L'objectif est que vendredi à 02H45' de notre heure, une fusée porteuse Falcon-9 du constructeur aéronautique américain SpaceX décolle de Cap Canaveral en Floride, afin d'emmener la sonde Beresheet - le terme hébreux signifiant 'génèse' - vers la lune. La sonde sans équipage pèse 585 kilos et fait un mètre et demi de haut. Elle devrait planter un drapeau israélien sur la lune et explorer son champ magnétique. A son bord se trouvera aussi la thora.

L'alunissage de la sonde est prévu le 11 avril. Si tout se passe bien, l'état juif sera le quatrième pays, après les grandes puissances que sont les Etats-Unis, la Russie et la Chine, à réussir à faire alunir en douceur un vaisseau spatial sur la lune.

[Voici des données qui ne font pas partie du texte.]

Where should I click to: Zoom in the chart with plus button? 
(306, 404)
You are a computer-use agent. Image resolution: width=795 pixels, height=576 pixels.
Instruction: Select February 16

L'Europe a, elle, mis un satellite en orbite autour de la lune, mais n'a pas encore fait alunir une sonde.

La construction de l'explorateur lunaire a coûté 84 millions d'euros après conversion. Contrairement aux trois premiers alunissages, tous financés par un état, l'argent provient cette fois surtout d'investisseurs privés. L'un d'eux est le milliardaire israélien Morris Kahn (88 ans), qui est aussi président de SpaceIL. Cette organisation est également soutenue par l'agence aéronautique israélienne (ISA) et par Israël Aerospace Industries (IAI).

D'autres alunissages privés prévus

SpaceIL a été créée en 2011 pour le Google Lunar X Prize. Google a promis tout un temps 20 millions de dollars à la première organisation privée, qui pourrait amener un vaisseau sans équipage sur la surface de la lune. La date-butoir - initialement 2015 - a été prolongée au 31 mars 2018 et est donc aujourd'hui dépassée.

Il n'empêche que pas mal d'entreprises participantes ont continué de développer leur atterrisseur lunaire. C'est ainsi que Moon Express, Synergy Moon, l'indienne TeamIndus et la japonaise Hakuto prévoient un alunissage cette année encore ou l'an prochain. Tout semble cependant indiquer que la sonde de SpaceIL y arrivera la première.